---------- Supplied records
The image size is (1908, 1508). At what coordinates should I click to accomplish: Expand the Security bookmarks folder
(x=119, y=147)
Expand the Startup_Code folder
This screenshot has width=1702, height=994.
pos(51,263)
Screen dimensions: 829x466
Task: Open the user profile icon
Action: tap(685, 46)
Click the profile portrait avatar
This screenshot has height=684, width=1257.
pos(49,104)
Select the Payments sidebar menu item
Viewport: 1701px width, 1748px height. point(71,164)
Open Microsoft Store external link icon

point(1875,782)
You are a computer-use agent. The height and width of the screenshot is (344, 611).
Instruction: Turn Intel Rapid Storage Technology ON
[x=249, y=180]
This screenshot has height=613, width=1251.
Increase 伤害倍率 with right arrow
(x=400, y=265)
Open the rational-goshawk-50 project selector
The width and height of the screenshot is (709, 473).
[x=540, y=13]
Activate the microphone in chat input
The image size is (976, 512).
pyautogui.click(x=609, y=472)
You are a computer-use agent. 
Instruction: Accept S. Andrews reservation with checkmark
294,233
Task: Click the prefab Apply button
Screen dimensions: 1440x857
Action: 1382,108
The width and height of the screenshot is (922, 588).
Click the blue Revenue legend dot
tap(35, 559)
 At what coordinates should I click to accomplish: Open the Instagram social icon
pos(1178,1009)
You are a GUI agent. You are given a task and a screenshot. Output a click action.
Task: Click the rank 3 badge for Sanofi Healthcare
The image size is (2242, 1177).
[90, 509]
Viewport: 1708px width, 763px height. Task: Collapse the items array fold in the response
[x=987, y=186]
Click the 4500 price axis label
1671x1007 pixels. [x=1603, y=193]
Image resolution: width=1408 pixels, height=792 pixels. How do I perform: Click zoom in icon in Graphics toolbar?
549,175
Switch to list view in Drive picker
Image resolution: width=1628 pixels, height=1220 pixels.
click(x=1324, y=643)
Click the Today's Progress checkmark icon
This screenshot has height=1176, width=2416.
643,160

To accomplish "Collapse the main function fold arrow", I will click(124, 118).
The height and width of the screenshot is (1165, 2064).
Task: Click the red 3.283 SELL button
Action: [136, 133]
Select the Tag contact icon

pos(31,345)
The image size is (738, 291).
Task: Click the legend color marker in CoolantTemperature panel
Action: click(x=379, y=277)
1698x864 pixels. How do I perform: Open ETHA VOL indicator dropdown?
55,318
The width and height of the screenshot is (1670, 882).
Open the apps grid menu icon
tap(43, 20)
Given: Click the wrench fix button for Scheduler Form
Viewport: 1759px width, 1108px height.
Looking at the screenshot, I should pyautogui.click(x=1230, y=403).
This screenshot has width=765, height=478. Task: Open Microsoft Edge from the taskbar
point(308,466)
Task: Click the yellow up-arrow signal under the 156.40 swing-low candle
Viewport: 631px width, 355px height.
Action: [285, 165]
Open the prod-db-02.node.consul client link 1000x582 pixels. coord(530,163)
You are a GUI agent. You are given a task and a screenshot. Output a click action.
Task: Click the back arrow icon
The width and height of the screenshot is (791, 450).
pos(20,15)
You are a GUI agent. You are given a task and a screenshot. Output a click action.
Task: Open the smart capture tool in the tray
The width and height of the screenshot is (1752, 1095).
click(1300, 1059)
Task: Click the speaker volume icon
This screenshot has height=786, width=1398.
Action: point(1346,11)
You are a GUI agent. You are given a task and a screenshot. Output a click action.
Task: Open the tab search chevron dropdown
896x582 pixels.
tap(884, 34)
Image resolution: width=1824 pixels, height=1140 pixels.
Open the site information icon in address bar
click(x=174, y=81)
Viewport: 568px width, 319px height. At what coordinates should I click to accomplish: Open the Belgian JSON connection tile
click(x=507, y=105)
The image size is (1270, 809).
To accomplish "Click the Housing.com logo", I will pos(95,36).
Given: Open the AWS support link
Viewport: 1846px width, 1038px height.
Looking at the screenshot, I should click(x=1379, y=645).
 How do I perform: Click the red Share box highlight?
--------------------
_Problem statement:_ Copy out every line from the data above that has "computer" in it.

_Problem solution:_
You are a computer-use agent. The height and width of the screenshot is (344, 611).
You are a computer-use agent. 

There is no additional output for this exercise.